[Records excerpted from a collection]
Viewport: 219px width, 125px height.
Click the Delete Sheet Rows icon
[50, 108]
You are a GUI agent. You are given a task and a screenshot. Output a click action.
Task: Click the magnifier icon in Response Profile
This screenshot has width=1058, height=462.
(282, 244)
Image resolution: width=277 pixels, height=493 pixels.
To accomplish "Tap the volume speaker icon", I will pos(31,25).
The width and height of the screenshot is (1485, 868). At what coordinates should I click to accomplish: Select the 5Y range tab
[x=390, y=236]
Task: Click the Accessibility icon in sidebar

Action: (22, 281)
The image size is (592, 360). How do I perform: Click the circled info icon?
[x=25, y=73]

# Goal of the exercise
Please reproduce, word for word, every line from the line with "The image size" to the final line above, including both ends.

# Output of the exercise
The image size is (592, 360). How do I perform: Click the circled info icon?
[x=25, y=73]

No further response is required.